• _BRIEF_: Your copy must start with the line containing "Click the span line containing 菜单-1" and end with the last line of the entries, matching them exactly and leaving out every picture.
───── PROVIDED RECORDS
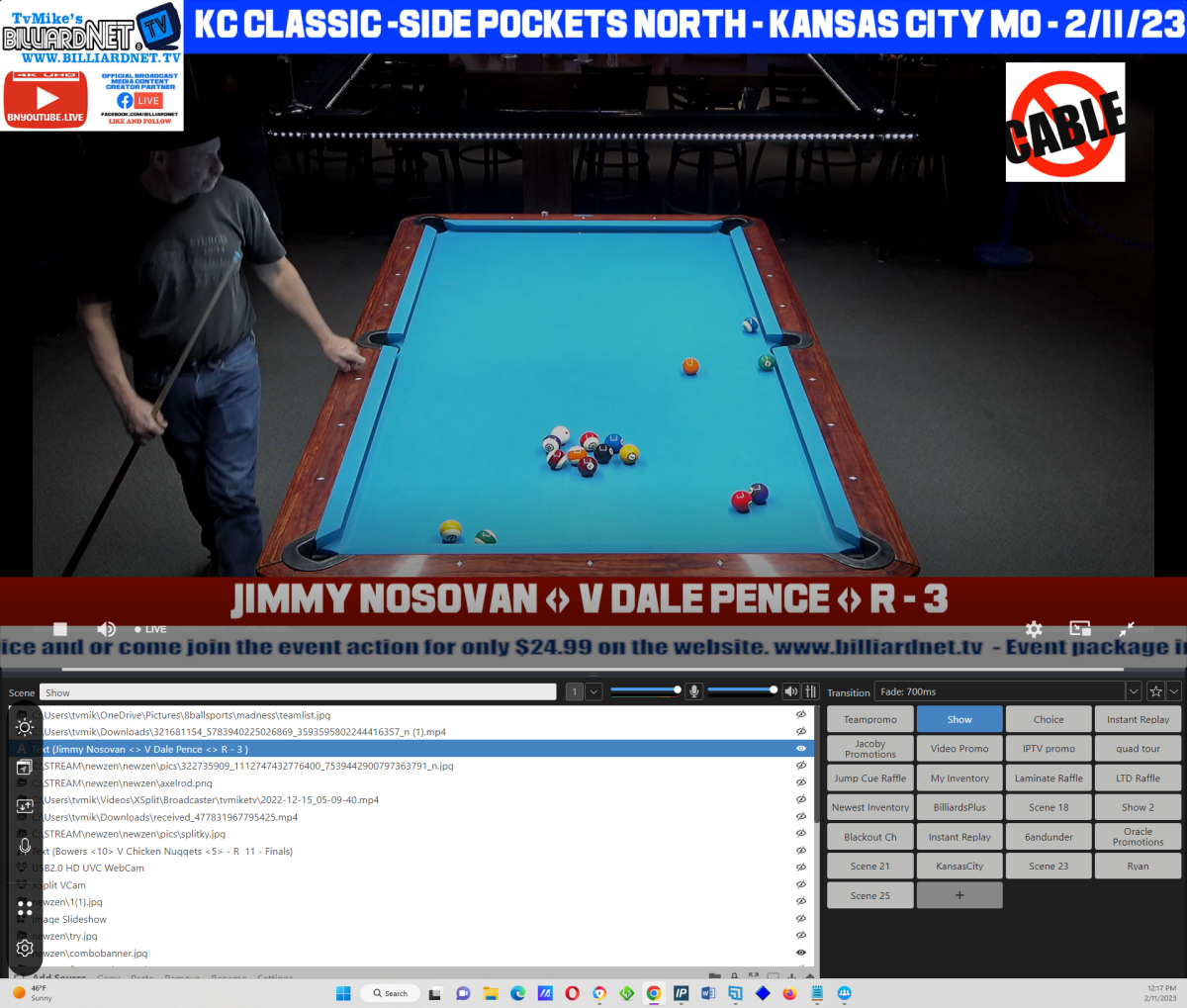Click the Scene name field showing Show
1187x1008 pixels.
pos(297,692)
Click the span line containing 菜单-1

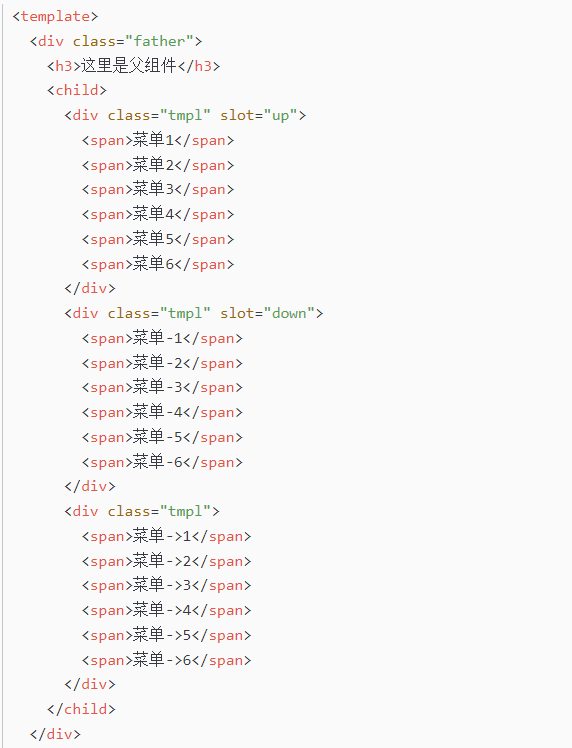[x=162, y=338]
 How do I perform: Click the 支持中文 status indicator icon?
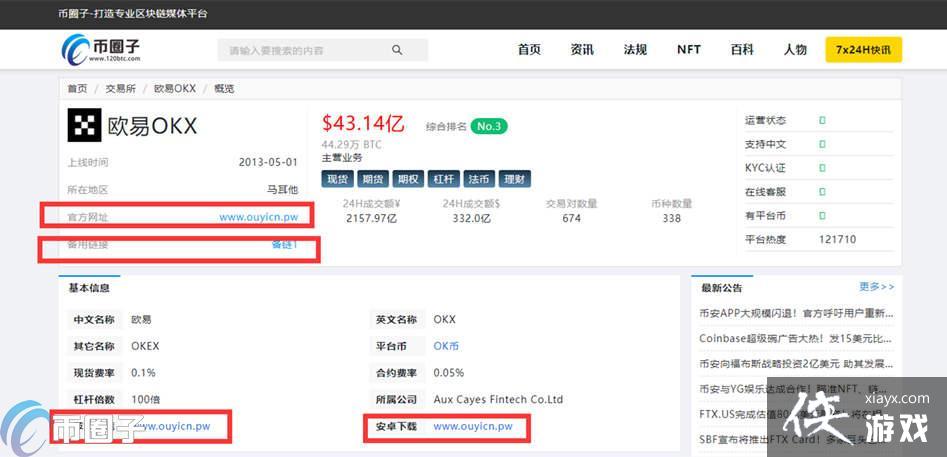click(822, 144)
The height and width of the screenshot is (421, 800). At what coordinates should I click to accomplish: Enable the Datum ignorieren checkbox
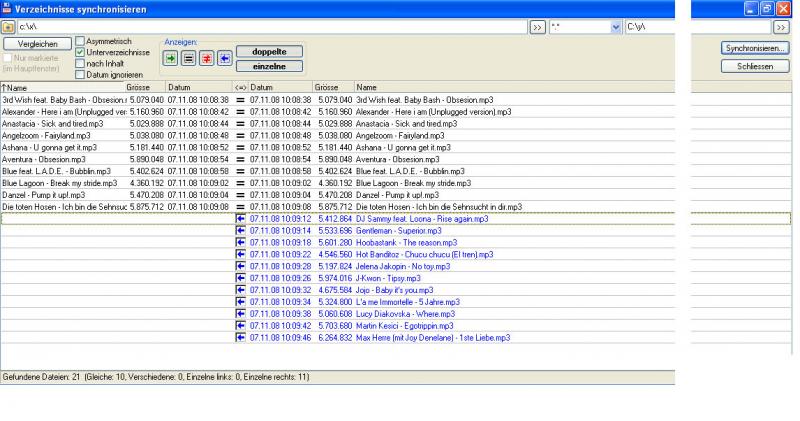80,74
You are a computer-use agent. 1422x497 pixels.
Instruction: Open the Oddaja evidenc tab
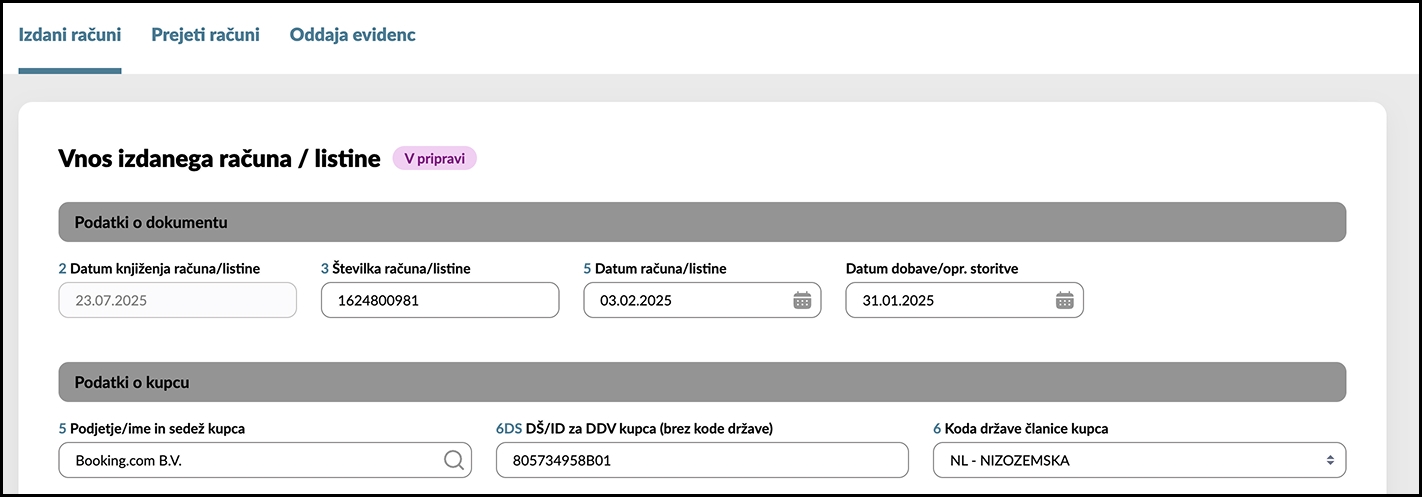(352, 35)
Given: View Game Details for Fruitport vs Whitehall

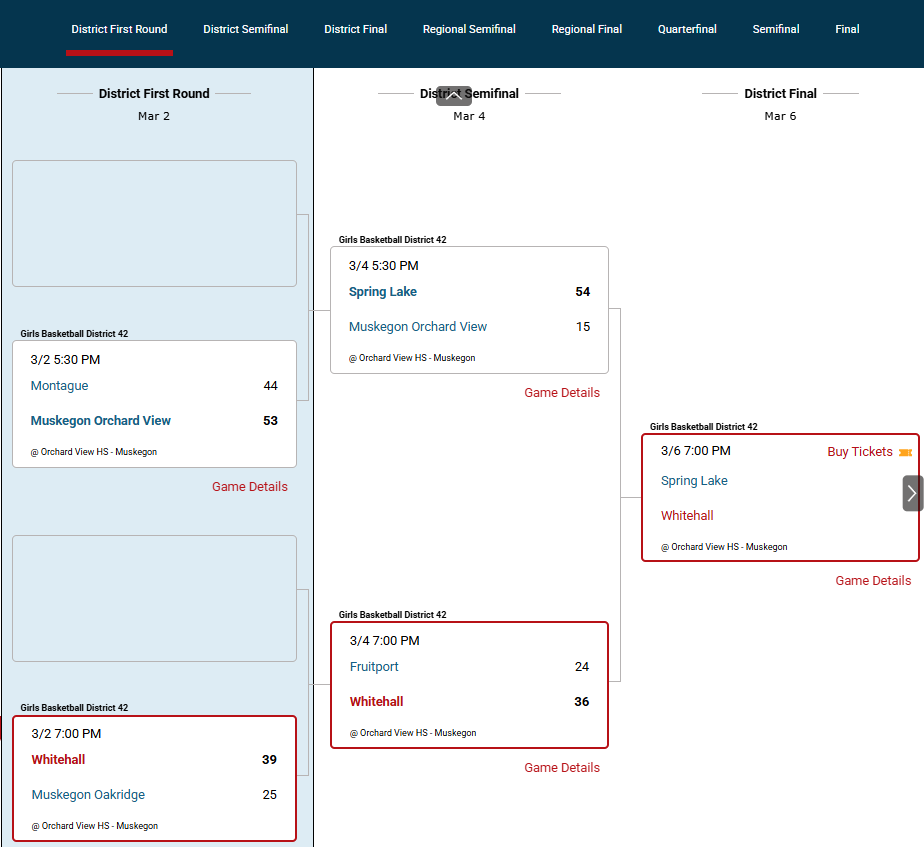Looking at the screenshot, I should (x=562, y=768).
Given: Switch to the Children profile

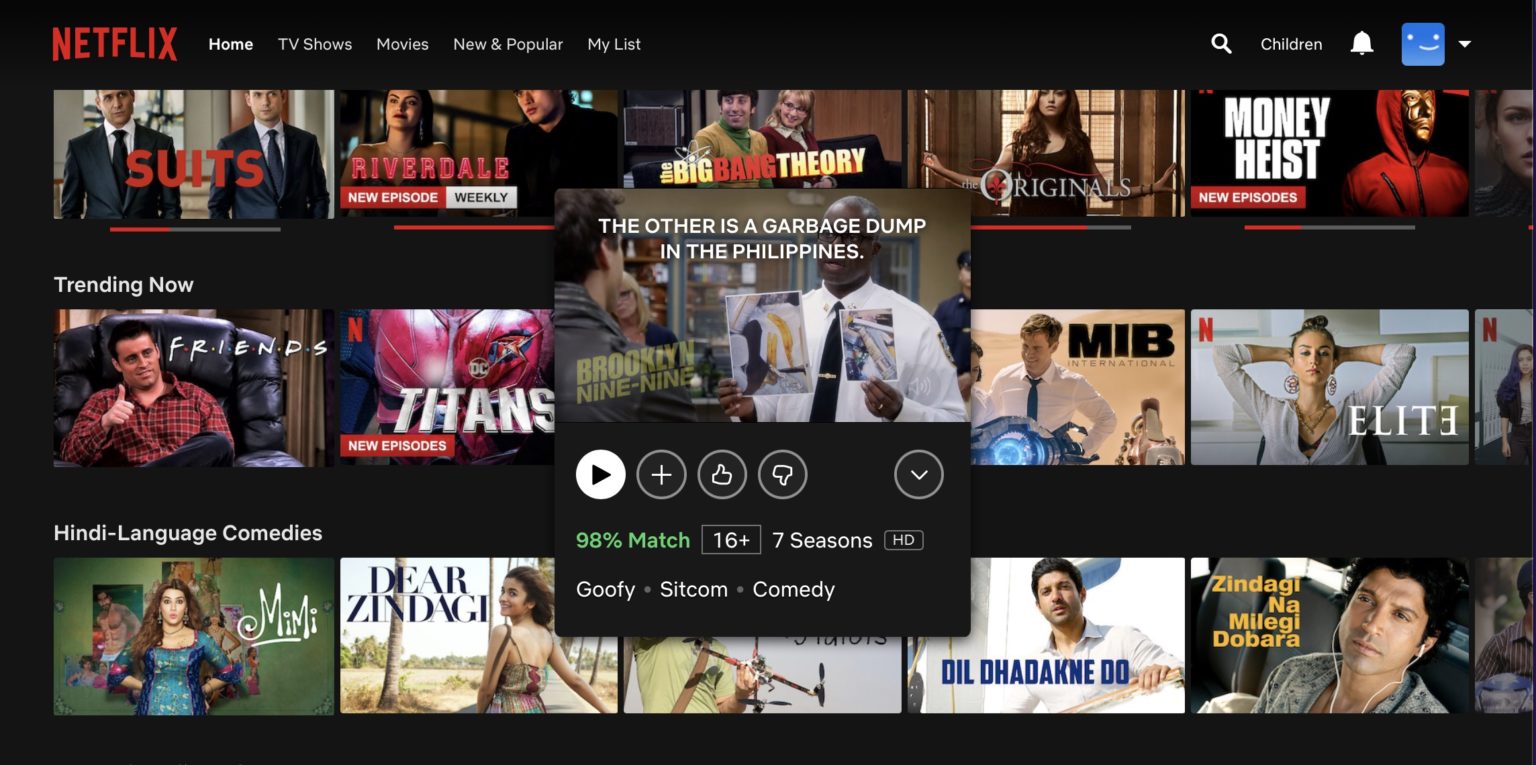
──────────
• _RESPONSE TO THIS EXERCISE_:
Click the span line containing 菜单-1

[x=162, y=338]
 How do I perform: Click the 支持中文 status indicator icon?
click(822, 144)
The height and width of the screenshot is (421, 800). At what coordinates should I click to accomplish: Enable the Datum ignorieren checkbox
80,74
You are a computer-use agent. 1422x497 pixels.
Instruction: Open the Oddaja evidenc tab
(352, 35)
Given: View Game Details for Fruitport vs Whitehall

Looking at the screenshot, I should (x=562, y=768).
Given: Switch to the Children profile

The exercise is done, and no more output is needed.